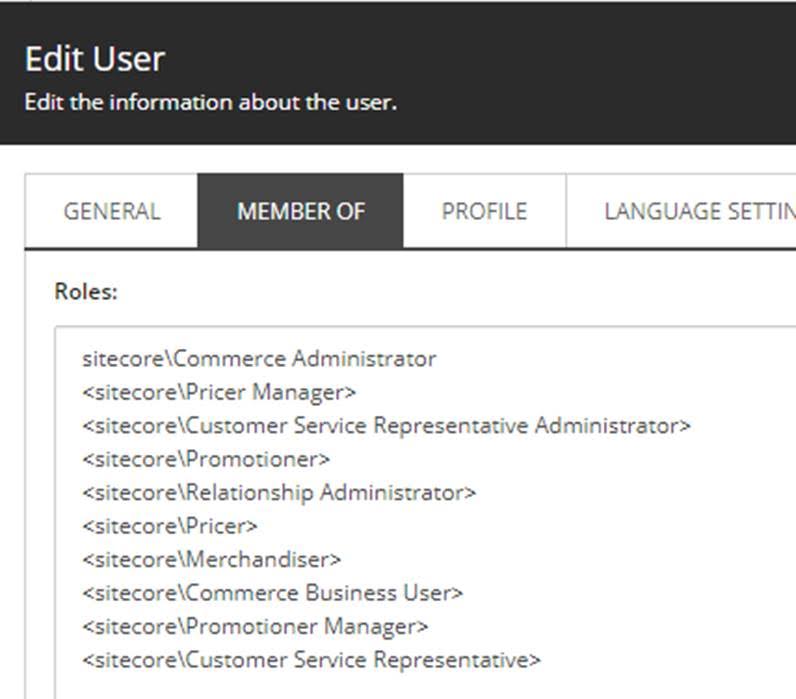This screenshot has height=699, width=796.
Task: Select the Member Of tab
Action: [301, 211]
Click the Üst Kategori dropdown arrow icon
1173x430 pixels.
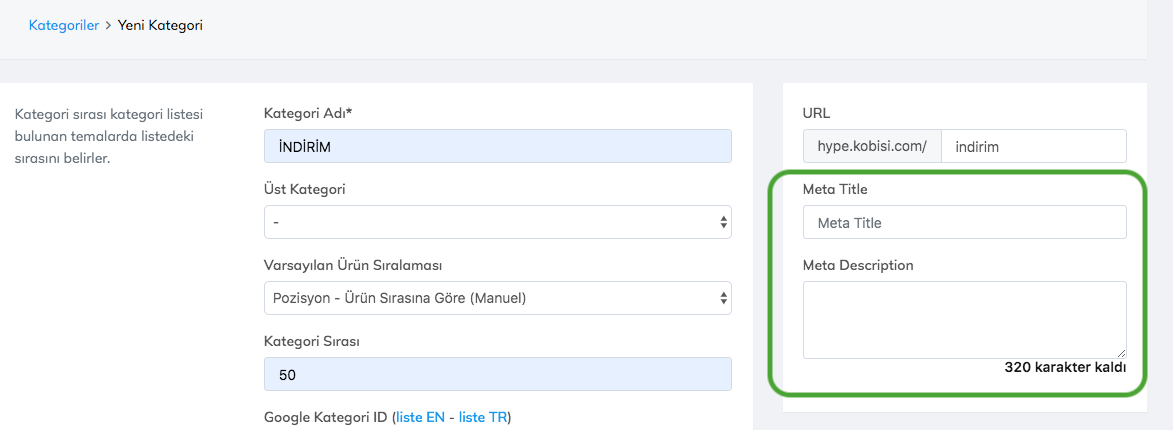tap(723, 222)
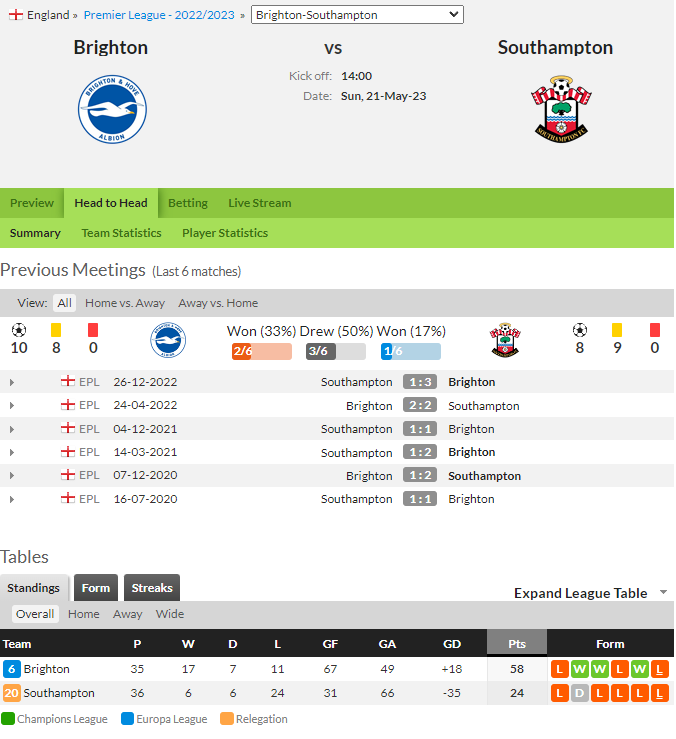Expand the 26-12-2022 match row
Viewport: 676px width, 739px height.
[12, 382]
_ _ _ _ _
_PROBLEM_
From the material above, write out exactly the lines from the line with "Click the Üst Kategori dropdown arrow icon" through the closing line, inclusive, and no pictures.

_EXERCISE RESPONSE_
Click the Üst Kategori dropdown arrow icon
1173x430 pixels.
tap(723, 222)
Expand the 26-12-2022 match row
Viewport: 676px width, 739px height.
[12, 382]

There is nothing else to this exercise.